Task to complete:
Pull each line holding the word "large" from the data.

Input material START

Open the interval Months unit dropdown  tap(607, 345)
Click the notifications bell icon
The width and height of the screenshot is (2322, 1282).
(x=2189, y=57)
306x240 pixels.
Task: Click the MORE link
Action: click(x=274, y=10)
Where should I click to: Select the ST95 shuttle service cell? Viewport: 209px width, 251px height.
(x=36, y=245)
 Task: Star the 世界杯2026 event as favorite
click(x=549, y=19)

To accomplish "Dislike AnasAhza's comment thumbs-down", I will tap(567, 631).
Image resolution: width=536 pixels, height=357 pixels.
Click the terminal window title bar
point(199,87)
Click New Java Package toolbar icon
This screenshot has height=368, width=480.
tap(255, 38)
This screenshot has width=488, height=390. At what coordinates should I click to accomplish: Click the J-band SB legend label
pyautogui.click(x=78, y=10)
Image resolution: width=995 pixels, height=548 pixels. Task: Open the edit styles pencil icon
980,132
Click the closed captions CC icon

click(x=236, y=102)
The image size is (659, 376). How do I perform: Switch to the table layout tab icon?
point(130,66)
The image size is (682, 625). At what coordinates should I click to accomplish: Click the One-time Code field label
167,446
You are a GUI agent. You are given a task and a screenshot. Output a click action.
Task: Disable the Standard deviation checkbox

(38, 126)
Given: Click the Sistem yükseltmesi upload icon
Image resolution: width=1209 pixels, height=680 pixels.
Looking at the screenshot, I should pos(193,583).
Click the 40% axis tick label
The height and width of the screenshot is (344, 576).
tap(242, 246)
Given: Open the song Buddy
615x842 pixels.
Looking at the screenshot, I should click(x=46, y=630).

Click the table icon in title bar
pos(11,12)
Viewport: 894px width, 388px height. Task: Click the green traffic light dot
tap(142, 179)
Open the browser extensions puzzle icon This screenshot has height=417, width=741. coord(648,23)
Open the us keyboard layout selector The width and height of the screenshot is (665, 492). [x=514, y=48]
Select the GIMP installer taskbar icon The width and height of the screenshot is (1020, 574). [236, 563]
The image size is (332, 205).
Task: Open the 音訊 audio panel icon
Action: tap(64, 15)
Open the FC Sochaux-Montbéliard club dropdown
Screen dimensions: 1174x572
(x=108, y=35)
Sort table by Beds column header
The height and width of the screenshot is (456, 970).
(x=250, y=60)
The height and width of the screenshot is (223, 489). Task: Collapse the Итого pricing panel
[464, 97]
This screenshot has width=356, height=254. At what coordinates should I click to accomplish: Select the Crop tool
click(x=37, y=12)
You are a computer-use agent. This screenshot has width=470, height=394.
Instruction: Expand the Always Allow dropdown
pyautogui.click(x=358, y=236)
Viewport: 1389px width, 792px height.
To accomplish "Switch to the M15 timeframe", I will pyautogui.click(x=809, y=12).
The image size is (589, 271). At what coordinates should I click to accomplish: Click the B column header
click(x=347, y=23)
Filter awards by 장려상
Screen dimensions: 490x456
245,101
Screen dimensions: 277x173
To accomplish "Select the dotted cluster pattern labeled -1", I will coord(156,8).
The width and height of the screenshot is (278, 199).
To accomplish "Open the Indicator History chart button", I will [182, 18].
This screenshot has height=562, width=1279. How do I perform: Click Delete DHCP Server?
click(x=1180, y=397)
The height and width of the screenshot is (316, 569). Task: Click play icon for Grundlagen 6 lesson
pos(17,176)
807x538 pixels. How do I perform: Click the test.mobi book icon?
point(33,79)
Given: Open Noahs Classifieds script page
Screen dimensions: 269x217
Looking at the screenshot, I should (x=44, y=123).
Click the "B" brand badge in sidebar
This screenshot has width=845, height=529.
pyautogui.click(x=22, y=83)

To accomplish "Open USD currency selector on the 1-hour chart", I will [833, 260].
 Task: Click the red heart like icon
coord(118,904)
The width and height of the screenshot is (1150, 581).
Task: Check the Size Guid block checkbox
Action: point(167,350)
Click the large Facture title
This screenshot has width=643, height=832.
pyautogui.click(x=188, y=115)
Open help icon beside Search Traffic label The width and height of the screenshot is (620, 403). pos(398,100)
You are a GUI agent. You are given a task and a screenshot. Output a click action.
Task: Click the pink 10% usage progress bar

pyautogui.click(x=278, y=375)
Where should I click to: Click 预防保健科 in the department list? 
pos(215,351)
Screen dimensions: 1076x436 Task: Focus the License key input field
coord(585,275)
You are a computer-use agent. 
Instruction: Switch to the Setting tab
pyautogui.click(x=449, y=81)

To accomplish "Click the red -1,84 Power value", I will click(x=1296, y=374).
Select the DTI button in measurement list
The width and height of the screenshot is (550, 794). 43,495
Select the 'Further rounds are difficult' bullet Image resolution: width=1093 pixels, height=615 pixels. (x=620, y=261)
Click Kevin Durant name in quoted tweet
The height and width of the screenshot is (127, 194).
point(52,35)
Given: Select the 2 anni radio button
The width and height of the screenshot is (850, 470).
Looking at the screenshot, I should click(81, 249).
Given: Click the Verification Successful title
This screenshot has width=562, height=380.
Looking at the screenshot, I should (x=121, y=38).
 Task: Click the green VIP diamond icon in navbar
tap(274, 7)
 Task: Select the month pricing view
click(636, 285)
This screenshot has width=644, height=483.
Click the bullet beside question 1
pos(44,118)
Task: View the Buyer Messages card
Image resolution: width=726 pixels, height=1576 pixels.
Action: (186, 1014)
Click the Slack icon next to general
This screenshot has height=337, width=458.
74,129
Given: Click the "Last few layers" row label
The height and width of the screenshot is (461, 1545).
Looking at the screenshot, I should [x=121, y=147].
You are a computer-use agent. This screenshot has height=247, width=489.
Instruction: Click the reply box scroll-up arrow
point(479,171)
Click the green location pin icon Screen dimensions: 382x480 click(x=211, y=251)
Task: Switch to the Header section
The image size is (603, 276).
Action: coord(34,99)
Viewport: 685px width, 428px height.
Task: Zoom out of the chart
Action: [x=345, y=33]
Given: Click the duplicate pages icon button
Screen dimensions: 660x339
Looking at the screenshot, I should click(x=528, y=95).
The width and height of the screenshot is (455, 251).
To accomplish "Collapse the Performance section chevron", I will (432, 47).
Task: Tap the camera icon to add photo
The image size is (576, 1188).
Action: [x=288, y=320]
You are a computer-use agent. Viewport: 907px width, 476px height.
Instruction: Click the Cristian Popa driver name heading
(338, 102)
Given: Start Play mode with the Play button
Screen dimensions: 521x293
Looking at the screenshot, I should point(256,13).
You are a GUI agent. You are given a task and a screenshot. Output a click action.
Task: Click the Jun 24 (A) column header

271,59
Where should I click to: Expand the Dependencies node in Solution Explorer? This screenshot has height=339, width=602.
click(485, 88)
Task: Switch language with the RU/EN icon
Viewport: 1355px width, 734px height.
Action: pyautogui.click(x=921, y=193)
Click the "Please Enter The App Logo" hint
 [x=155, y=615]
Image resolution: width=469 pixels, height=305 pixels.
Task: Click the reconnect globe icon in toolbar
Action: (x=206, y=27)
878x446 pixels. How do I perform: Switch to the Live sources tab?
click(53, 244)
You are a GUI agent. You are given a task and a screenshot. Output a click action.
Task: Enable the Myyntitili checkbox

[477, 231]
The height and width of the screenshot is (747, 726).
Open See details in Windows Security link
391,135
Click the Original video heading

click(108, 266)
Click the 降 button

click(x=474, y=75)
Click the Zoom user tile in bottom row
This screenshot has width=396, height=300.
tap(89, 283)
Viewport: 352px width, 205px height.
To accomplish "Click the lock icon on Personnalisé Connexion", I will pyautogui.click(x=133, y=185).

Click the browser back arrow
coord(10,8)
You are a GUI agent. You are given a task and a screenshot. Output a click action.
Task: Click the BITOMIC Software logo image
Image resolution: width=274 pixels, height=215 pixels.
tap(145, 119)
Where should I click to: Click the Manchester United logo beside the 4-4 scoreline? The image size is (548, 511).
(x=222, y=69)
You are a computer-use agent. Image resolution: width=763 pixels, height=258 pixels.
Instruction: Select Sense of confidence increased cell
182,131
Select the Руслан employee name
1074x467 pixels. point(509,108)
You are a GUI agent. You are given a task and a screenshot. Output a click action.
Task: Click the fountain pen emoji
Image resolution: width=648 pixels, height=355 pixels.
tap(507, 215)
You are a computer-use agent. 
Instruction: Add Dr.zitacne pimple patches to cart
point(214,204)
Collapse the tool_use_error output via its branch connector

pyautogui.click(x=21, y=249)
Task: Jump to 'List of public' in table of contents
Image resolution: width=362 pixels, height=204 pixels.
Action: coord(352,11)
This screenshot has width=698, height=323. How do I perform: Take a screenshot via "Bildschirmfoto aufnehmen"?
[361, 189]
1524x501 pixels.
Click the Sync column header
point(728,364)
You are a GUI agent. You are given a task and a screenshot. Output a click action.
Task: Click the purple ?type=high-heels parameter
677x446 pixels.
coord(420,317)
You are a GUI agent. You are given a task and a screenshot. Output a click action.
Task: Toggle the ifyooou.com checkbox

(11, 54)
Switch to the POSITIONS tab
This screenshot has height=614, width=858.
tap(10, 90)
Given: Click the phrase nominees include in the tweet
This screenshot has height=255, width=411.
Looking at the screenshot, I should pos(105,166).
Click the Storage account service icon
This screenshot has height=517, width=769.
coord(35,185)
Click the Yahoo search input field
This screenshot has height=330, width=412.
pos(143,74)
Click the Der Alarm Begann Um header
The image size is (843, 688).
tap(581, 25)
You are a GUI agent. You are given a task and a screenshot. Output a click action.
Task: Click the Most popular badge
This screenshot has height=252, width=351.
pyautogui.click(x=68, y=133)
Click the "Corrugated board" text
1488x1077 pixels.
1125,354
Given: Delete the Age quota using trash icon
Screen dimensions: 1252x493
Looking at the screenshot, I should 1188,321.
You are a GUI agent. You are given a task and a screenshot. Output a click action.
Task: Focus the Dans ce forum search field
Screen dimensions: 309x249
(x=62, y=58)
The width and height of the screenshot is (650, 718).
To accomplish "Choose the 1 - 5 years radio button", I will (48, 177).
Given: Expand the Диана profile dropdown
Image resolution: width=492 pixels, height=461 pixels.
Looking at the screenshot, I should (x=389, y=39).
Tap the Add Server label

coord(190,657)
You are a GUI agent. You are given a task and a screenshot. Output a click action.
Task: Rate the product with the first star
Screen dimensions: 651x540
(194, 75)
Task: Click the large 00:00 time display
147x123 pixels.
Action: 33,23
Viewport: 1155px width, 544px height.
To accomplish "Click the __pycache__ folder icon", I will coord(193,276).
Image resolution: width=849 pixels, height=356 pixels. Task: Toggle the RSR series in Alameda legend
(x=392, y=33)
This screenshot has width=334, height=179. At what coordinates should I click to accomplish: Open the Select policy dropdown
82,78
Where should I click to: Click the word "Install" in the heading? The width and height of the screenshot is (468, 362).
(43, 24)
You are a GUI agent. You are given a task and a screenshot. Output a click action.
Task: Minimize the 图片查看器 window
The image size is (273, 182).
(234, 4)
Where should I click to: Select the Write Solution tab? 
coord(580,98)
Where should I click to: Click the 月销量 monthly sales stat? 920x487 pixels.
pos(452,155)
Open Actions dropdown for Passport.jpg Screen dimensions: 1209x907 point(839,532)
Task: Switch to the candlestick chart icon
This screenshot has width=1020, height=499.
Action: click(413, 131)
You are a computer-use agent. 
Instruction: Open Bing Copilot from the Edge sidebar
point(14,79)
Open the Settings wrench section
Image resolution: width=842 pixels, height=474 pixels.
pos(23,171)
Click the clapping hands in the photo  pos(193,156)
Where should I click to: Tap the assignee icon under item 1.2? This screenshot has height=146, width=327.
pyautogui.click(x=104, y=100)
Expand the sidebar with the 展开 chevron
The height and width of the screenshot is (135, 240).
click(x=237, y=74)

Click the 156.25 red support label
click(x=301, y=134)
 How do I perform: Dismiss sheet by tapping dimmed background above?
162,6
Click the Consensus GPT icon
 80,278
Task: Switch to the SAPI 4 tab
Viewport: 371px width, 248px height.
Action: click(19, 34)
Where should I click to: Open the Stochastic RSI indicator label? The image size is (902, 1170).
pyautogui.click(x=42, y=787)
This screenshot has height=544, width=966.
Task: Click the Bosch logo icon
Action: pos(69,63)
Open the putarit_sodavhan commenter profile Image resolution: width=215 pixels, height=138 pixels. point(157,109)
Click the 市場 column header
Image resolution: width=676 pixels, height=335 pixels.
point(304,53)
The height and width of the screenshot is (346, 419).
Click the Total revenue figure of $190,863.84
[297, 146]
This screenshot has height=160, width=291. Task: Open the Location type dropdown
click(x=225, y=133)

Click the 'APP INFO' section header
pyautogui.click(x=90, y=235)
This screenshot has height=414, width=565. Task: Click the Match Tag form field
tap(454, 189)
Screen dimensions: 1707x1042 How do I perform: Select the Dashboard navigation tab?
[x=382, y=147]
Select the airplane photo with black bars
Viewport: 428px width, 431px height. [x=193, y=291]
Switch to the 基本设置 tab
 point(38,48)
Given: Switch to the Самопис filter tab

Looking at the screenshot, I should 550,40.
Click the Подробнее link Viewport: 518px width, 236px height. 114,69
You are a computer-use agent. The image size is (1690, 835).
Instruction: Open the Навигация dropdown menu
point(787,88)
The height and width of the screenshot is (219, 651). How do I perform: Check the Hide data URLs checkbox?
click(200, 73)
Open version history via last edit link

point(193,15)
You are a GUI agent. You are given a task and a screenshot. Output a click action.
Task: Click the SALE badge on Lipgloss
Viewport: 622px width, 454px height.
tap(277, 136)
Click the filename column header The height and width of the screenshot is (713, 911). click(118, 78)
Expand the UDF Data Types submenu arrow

Input material END

Task result:
Click the large Facture title
Task: Click the large 00:00 time display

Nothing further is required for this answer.